The March 14 letter and the extraordinary meeting underline that the leadership of the German bishops’ conference and the ZdK remain fully committed to both the synodal committee and the synodal council. 

But the committee currently exists in an awkward gray area. Without the German bishops’ approval for its statutes, does the committee have any validity? Seemingly not, according to the Vatican’s February letter.

In a March 16 column for Die Tagespost, the retired canon law professor Heribert Hallermann argued that the committee was illegitimate.

“[The March 14 letter] now shows that the synodal committee intends to continue its work as originally planned — not only in contradiction to the current legal order of the Church, but also without a valid statute,” he wrote. 

“Bodies that otherwise constantly call for law, predictability, and transparency are thus embarking completely on the path of lawlessness, arbitrariness, and capriciousness.”

The synodal way’s architects, meanwhile, continue to insist that the synodal committee is in harmony with Church law, despite all appearances to the contrary, and the synodal council will be too.

A zombie committee?  

Since 2019, the synodal way’s architects have responded to every “no” from Rome with a “yes, but.” They have promised to take Roman concerns onboard while pressing ahead with their plans, establishing “facts on the ground” before the Vatican can prevent them.

In November, it looked like they had executed the strategy successfully once again.
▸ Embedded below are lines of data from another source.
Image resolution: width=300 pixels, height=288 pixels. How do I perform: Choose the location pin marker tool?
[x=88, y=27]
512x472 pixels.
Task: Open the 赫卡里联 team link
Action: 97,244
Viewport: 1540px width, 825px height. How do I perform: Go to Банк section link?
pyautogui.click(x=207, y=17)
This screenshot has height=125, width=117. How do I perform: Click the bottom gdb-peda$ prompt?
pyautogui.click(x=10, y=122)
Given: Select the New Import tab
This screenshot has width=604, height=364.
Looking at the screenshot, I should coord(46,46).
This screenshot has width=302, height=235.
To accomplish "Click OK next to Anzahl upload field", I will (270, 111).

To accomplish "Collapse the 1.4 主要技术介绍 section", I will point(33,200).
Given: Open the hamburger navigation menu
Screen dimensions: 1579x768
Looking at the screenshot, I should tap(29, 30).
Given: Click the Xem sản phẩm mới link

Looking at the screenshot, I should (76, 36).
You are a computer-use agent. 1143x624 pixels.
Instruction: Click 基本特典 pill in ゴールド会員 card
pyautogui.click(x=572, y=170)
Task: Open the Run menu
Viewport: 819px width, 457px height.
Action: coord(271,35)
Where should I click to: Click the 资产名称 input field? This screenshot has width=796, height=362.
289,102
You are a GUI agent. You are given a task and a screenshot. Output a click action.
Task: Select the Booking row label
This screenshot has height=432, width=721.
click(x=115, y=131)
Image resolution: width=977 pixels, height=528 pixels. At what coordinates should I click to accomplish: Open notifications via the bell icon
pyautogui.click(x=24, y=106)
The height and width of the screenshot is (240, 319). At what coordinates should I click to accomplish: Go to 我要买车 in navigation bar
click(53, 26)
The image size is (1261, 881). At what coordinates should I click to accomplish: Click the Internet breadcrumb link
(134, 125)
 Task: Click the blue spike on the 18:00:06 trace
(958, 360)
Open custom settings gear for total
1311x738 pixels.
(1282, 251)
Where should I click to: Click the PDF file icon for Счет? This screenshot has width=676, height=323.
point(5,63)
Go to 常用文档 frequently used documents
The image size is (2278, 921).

They had inaugurated the synodal committee despite the Vatican’s insistence that its central objective — the creation of the synodal council — was invalid.

A second meeting was scheduled for June, but presumably on the assumption that the bishops’ conference would endorse its statutes in the meantime. But without the bishops’ formal approval, the committee will have an air of invalidity when its members meet in Mainz on June 14-15.

The synodal committee therefore seems neither dead nor alive, but something in between: a kind of zombie that will be lurking in the background when German bishops and Vatican officials meet this week.